Justice Department charges 601 in healthcare fraud, opioid probe

The widespread operations were led by DOJ's Health Care Fraud Unit in conjunction with the Medicare Fraud Strike Force, a collaboration of DOJ's criminal division, US attorney's offices, the Federal Bureau of Investigation and HHS' Office of Inspector General.

More than 600 medical professionals across the United States now face charges in connection with the "largest (ever) health care fraud crackdown", the us attorney's office said Thursday.

Federal authorities in Kentucky said Thursday they uncovered schemes to divert thousands of powerful opioid painkillers and submit millions of dollars in false medical billings as part of the government's nationwide crackdown on health care fraud. Physicians prescribed and distributed by opioid medications, of which there is a dependence among those they were not needed.

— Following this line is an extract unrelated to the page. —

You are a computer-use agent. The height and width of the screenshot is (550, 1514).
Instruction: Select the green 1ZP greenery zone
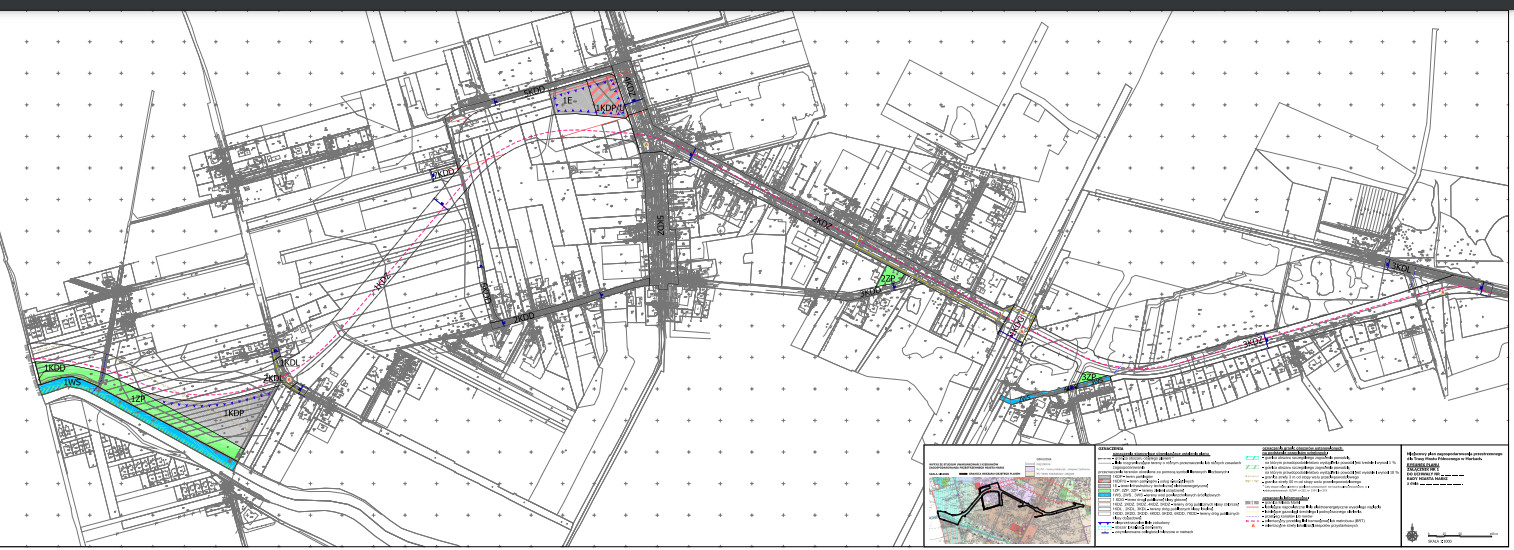coord(140,399)

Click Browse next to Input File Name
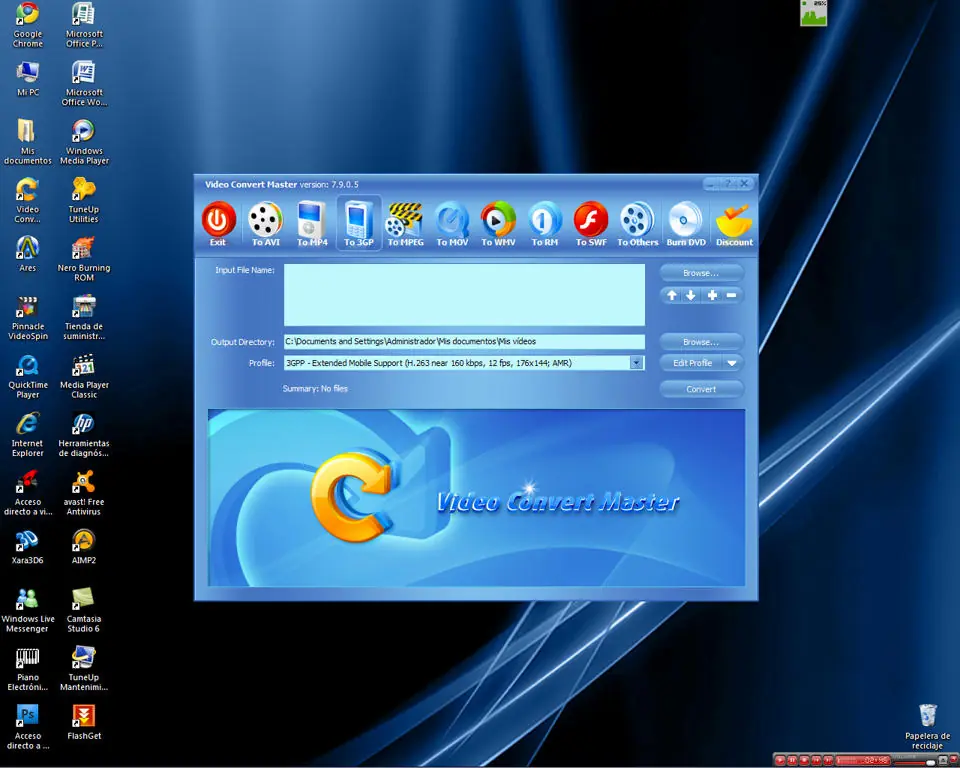(x=701, y=273)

Attorney General Jeff Sessions specifically pointed out that 162 medical professionals were charged for actions related to addiction treatment and narcotic diversion schemes. Officials said Ruiz operated a false-front pharmacy where he stole and used the identities of patients and doctors to bill for prescriptions that patients never received, resulting in approximately $858,000 being paid out in fraudulent proceeds. These are despicable crimes.

Arrests were made in states across the country.

Numerous criminal cases announced on Thursday involved charges against medical professionals who authorities said had contributed to the country's opioid epidemic by participating in the unlawful distribution of prescription painkillers.

Over 42,000 Americans died from opioid overdoses in 2016, data from the U.S. Centers for Disease Control and Prevention showed. And the Justice Department says that while most medical professionals are honorable, this group took advantage of the opioid crisis for their own benefit. The takedown involves more than 600 defendants - from doctors and pharmacists, down to billing clerks.

Among dozens of new cases in South Florida, Greenberg zeroed in on Good Decisions Sober Living in West Palm Beach, whose operators recruited patients and paid kickbacks in order to bill $106 million for widespread fraudulent urine testing that was not medically necessary between 2011 and 2015, according to an indictment.

Dr. Kim allegedly took part in a scheme to submit claims to Medicare for physical therapy services that were not medically necessary, not provided, or otherwise did not qualify for reimbursement.

Meanwhile, Coleman predicted that he'll have "much more to report" in the efforts to uproot health care fraud.

United States v. James Moorehead: James Moorehead, a registered nurse, was charged with three counts of acquiring a controlled substance by misrepresentation, fraud, deception, or subterfuge, and seven counts of false statements relating to health care matters.